I hadn't known about Bioviva, so I'm glad I read this article. I am happy to see companies begin to avoid dealing with the FDA by moving overseas. It's a big world, and there are plenty of places where experimental treatments can be pursued without excessive regulation.
It seems to me that as we start to see more companies like Bioviva developing or offering experimental treatments, we are going to need independent companies to vet and rate these offshore clinics in a reputable way. There WILL be some medical disasters and fraud, and confidence could be improved through such private a rating system, as well as many lives save.
@Claus: It's not my opinion what appears in the video. I even don't appear in it. What's in the video are testimonials (not opinions) of people that work in the stem cells field and that have seen many examples where "countless patients" didn't quite "benefited greatly from this sort of approach." It can't be dismissed as simply my opinion.

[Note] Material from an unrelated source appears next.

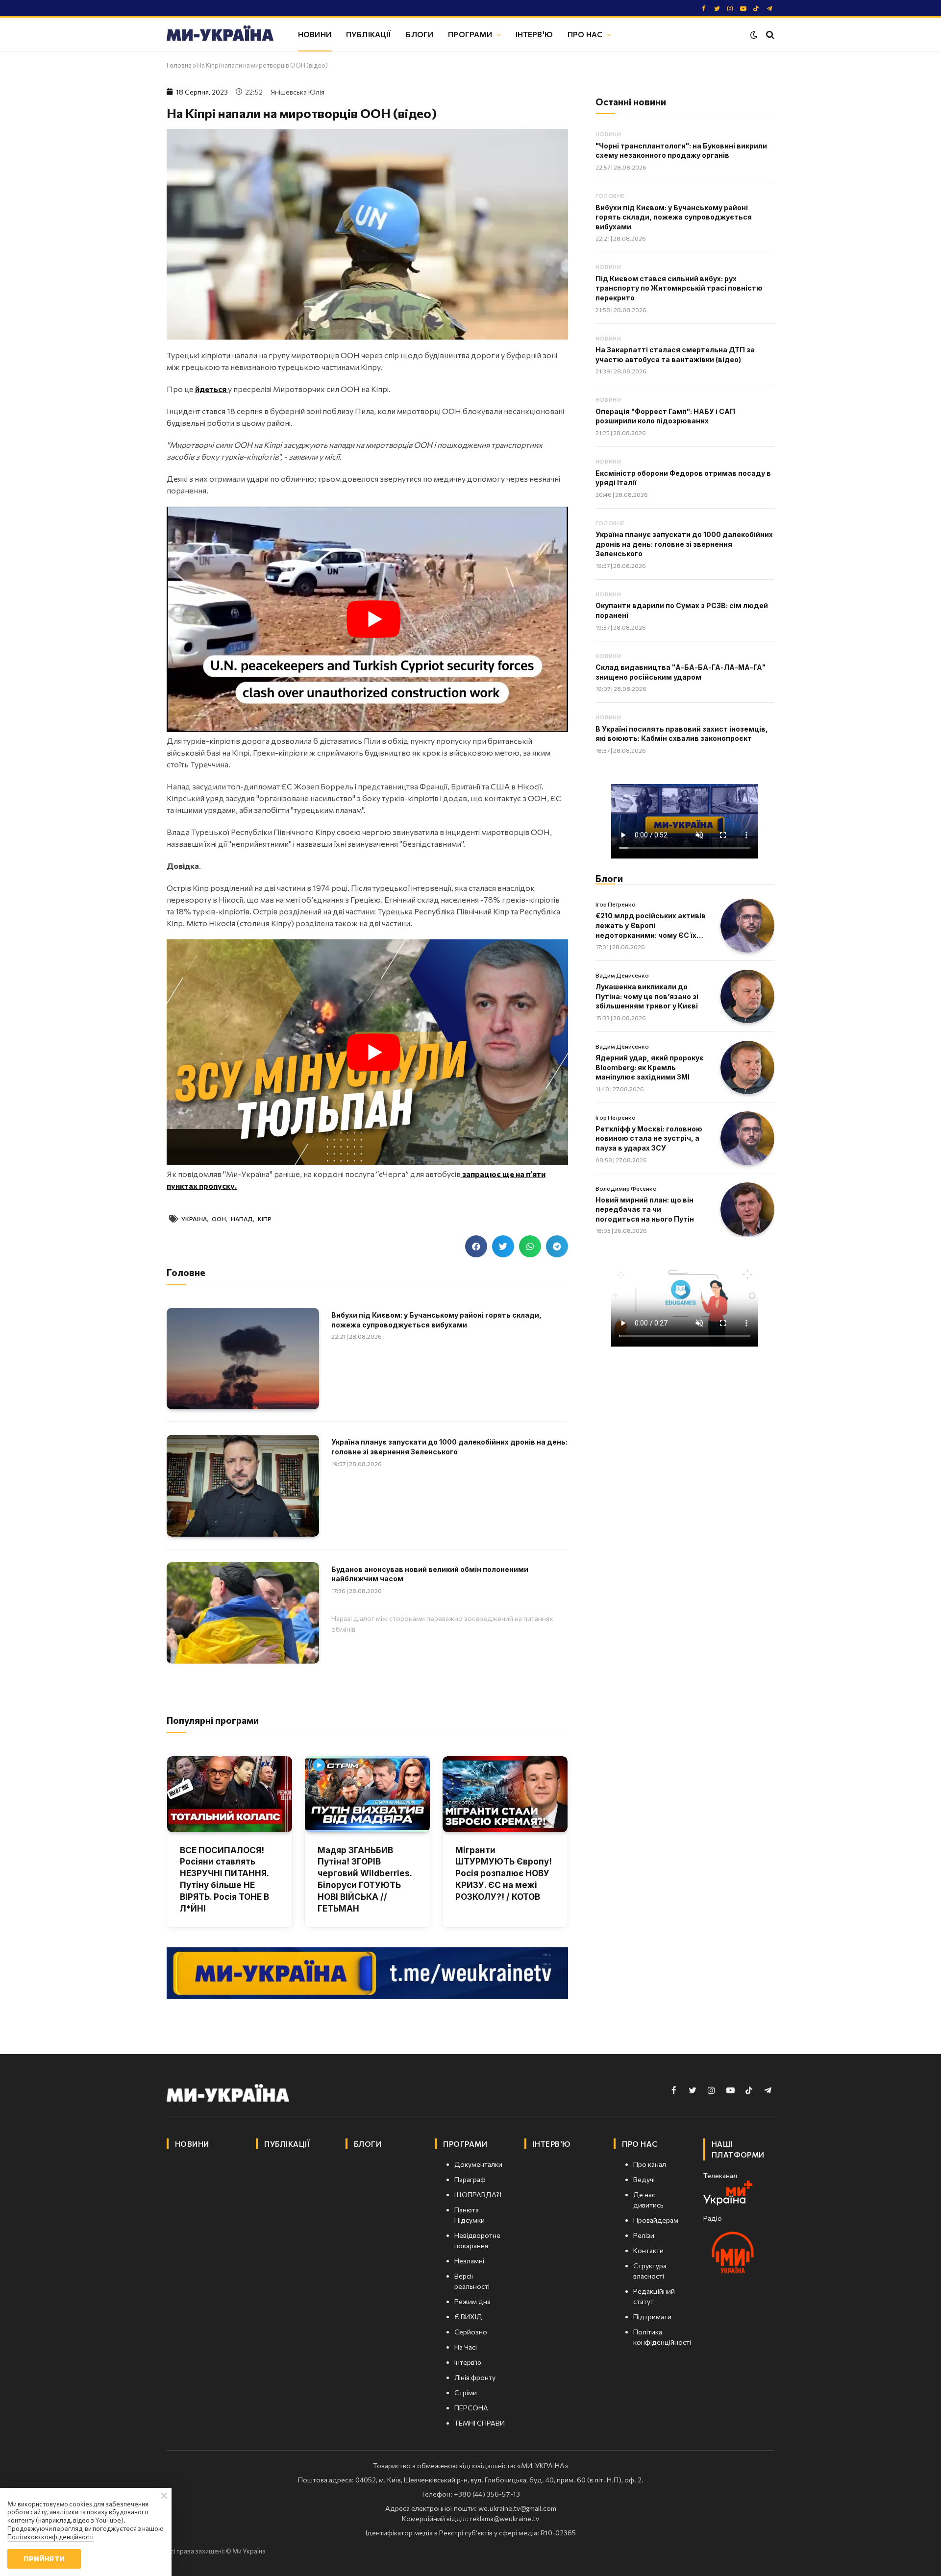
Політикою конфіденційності (50, 2537)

@Reason (and Jim): To be clear, however, the dystrophin mouse example is not a case that's relevant to the use of the CRISPR/Cas9 system to deliver new genetic material. The Duchenne muscular dystrophy (DMD) mice (and equivalent human patients) have a mutation in the dystrophin gene with a dysfunctional exon: to partially restore function, they were able to get away with "merely" sniping out the offending exon using a variant Cas9 that was easier to deliver with AAV. This allowed the cell to produce a truncated but still partially version of dystrophin, which then partially restored function. Their system didn't (and would not have been able to) deliver any new genetic material, let alone an entirely new gene, as would be required for (for instance) direct intraneuronal production of a novel lysosomal hydrolase for LysoSENS.